**Excerpted passage**:
--------------------------------------------------
Bankruptcy can be an eye-opening experience for an Appleton and Outagamie, Wisconsin, resident. It can be more of a shock to someone unfamiliar with the law. After all, bankruptcy laws in the United States are different than in many other countries. This was the experience of an immigrant from Taiwan who lost the family home unnecessarily, unaware that there is a homestead exemption when filing for bankruptcy in most of the states in the U.S.

Nine years ago, the man declared personal bankruptcy after his business failed. This left him and his family with over $173,000 in debt and a lost home. Had he understood all of the options available to him, he would not have lost his home. Thus, it is essential that a person in debt keep a level head and become educated about specific bankruptcy exemptions.

For one, large portions of wages or salaries can be exempt from bankruptcies. Personal property such as jewelry can also be exempt. This was especially relevant to the man as he owns a necklace that is a family heirloom. The gold necklace, valued today at $10,000, has more sentimental than monetary value. Payments from personal injury lawsuits and workers' compensation are also not included. Similarly, retirement and pension plans are also exempt.

The man's experiences should serve as a valuable lesson for Appleton and Outagamie residents. Going through financial challenges can be exhausting and sometimes this leads to misguided decisions which can lead to even more problems.

For this reason, it can be extremely beneficial to seek the advice of a bankruptcy legal professional. The attorney may be able to help with possible exemptions and a property assessment, as well as in checking if an individual passes the qualifications to file for either Chapter 7 or Chapter 13 bankruptcy. While it may seem a step backward to the uninformed person, filing for bankruptcy is frequently a step closer to a debt-free life.
--------------------------------------------------
**Work order 1**: Which bankruptcy exemptions does the passage on bankruptcy exemptions mention? List every one.
**Work order 2**: Copy the passage on bankruptcy exemptions starting at "Bankruptcy can be" and ending at "in the U.S.", renaming "Taiwan" as "Vietnam" throughout.
**Work order 3**: According to the passage on bankruptcy exemptions, why can it be extremely beneficial to seek the advice of a bankruptcy legal professional?

**Supplied data**:
--------------------------------------------------
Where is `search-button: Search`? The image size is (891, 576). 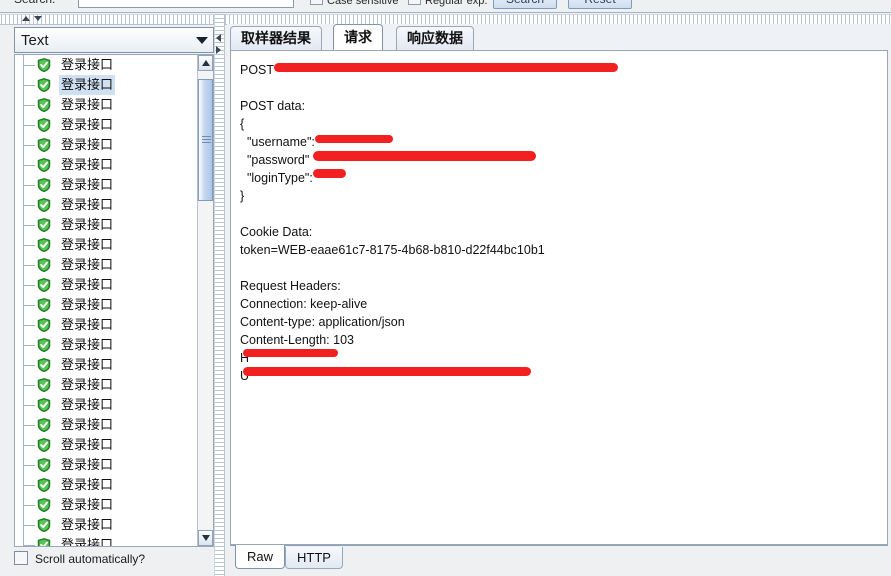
--------------------------------------------------
**Written reply 1**:
- The homestead exemption
- Large portions of wages or salaries
- Personal property such as jewelry
- Payments from personal injury lawsuits
- Workers' compensation
- Retirement and pension plans

**Written reply 2**:
Bankruptcy can be an eye-opening experience for an Appleton and Outagamie, Wisconsin, resident. It can be more of a shock to someone unfamiliar with the law. After all, bankruptcy laws in the United States are different than in many other countries. This was the experience of an immigrant from Vietnam who lost the family home unnecessarily, unaware that there is a homestead exemption when filing for bankruptcy in most of the states in the U.S.

**Written reply 3**: Financial challenges can be exhausting and sometimes lead to misguided decisions that cause even more problems. An attorney may be able to help with possible exemptions, a property assessment, and checking whether an individual qualifies to file for Chapter 7 or Chapter 13 bankruptcy.